Four to 6-week-old male athymic, homozygous NIH nude rats (Harlan, Indianapolis, IN) were maintained in pathogen-free, isolated barrier cages. Before implantation, all of the animals received an immunosuppressive conditioning regimen consisting of whole body irradiation (137Cs 300 cGy) and antiasialo-GM1 (50 mg/kg i.p.; Wako Chemical, Osaka, Japan) antisera treatment for depletion of rat natural killer cells. Immune suppression of animals was maintained with weekly injections of antiasialo-GM1 and resulted in faster progression of CNS symptoms in rats compared with controls. The EBV+ LCL 4A1A was implanted into the CNS of nude rats after methods described previously (20)
. Animals were anesthetized with a mixture of ketamine (90 mg/kg) and xylazine (15 mg/kg). The head was shaved, sterilized with a betadine scrub, and immobilized in a stereotactic frame (Model 900; David Kopf Instruments, Tujunga, CA). A 2-cm midline incision on the scalp was made from the mid-frontal to the mid-parietal cranial plate. The frontal bone, lateral to the right of the midline, was exposed. The location of implantation was the right caudate nucleus and is described with respect to the bregma: 2.0 mm lateral to the bregma, 1.4 mm anterior to the bregma, and 5.8 mm deep (21)
. A burr hole was created with a sterile drill and was filled with a plastic screw (#60 screw; Plastics One, Roanoke, VA). Plastic screws were manufactured with a needle-sized hole to perpendicularly align a 27-gauge Hamilton syringe for injection. Between 0.5 x 106 and 5 x 106 EBV+ LCLs (4A1A) were resuspended in 25 µl of RPMI 1640 and 25 µl 1% agarose (gel temperature of 37°C), and injected with a Hamilton syringe over a 5-min interval through the plastic screw. Unless specified, all of the experiments where rats received antitumor therapy were performed using an inoculum of 5 x 106 of 4A1A cells. The screw hole was filled with bone wax and the incision closed with a single sterile clip. Postoperatively, the animals were monitored three times daily for 1 week and then daily thereafter. Animals were euthanized with a lethal dose of anesthetic on the manifestation of irreversible neurological symptoms (seizure activity or hemiparesis) or a
10% loss of body mass over a 5-day period. All of the animal research was reviewed and approved by the University Laboratory Animal Resources at The Ohio State University.

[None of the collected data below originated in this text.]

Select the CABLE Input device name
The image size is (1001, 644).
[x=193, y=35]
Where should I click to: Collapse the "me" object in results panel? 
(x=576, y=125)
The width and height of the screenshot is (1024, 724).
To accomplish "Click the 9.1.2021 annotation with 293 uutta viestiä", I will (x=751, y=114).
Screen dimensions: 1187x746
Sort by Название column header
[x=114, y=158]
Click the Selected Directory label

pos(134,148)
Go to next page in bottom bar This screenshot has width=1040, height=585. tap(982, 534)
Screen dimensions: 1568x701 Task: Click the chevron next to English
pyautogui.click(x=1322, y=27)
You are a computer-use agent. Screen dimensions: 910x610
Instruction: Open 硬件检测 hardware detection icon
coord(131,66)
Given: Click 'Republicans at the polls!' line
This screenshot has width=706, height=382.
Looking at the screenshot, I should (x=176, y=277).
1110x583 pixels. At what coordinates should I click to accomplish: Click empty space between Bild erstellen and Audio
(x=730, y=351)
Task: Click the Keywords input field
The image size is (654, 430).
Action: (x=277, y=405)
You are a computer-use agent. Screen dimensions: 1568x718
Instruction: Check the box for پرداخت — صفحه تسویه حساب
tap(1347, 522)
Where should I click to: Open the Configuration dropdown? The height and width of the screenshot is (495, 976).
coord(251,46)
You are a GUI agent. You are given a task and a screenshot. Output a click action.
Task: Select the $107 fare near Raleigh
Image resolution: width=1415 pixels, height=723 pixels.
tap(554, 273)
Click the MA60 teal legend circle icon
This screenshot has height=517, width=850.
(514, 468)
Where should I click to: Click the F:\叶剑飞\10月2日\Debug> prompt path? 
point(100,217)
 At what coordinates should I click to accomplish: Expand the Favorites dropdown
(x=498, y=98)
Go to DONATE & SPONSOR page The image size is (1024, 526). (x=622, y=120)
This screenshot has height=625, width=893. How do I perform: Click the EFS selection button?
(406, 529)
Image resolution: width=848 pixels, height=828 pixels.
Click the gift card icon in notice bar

Antiviral Pharmacokinetics and Treatment.
Dosage and delivery schedule of AZT and GCV were determined in a series of pharmacokinetic studies. The MTD of AZT and GCV was determined in a dose escalation trial by i.p. administration of four doses of combined AZT and GCV: AZT 30 mg/kg and GCV 20 mg/kg, AZT 60 mg/kg and GCV 40 mg/kg, AZT 80 mg/kg and GCV 60 mg/kg, and AZT 120 mg/kg and GCV 80 mg/kg. Drugs were delivered daily over a 4-week period. Every 7 days, animals were weighed and peripheral blood collected for cell counts and differential, measurement of liver enzymes and serum chemistries (performed by Antech Diagnostics, Chicago, IL). After determining the MTD (80 mg/kg AZT and 60 mg/kg GCV), pharmacokinetic studies were performed to assess drug distribution in the plasma and CSF. Serum and CSF samples were taken at 1, 4, 6, 12, and 24 h after a single dose of AZT and GCV at the MTD. Plasma and CSF levels of AZT and GCV were measured using a modified reverse-phase high-performance liquid chromatography assay as described previously (22)
. For in vivo treatment, rats were implanted as described with 4A1A and after 10 days, given daily low-dose antiviral therapy (AZT 60 mg/kg and GCV 40 mg/kg), high-dose (MTD: AZT 80 mg/kg and GCV 60 mg/kg) antiviral therapy, or placebo (buffered saline).
WBRT.
On day 10 after stereotactic intracranial implantation of EBV+ LCLs, nude rats were chosen randomly to receive either mock treatment or WBRT. Rats were anesthetized with ketamine/xylazine and placed on the linear accelerator treatment table. Six rats were arranged in a circle with heads aligned toward the central axis. One cm of Superflab (tissue equivalent bolus) was placed over the rat skulls, with a central opening to allow for adequate ventilation. A cerrobend custom block (<5% transmission) was used to protect the rat torso. Rats were implanted as described with 4A1A cells and treated with a single dose (0 simulated but not radiated, 400, 800, 1200, or 1600 cGy; n = 3/group) of WBRT at day 10 (after implantation) and monitored for symptoms of tumor burden. Treatment was delivered using a single anterior field with 6 MV (megavolt) photons, and the dose was prescribed to D-MAX (depth of maximum dose) (1.6-cm depth). The linear accelerator was calibrated daily, and the dose rate was 300 MU/min (approximately 300 cGy/min). For rats treated with a combination of WBRT and antiviral therapy (Table 1
; n = 10/group), WBRT dose was 1600 cGy. For in vitro work, cell lines were exposed to a
-radiation from a 137Cs source. Cells were exposed to 300, 500, 800, or 1600 cGy under sterile conditions. The instrument was calibrated to deliver 103 cGy/min.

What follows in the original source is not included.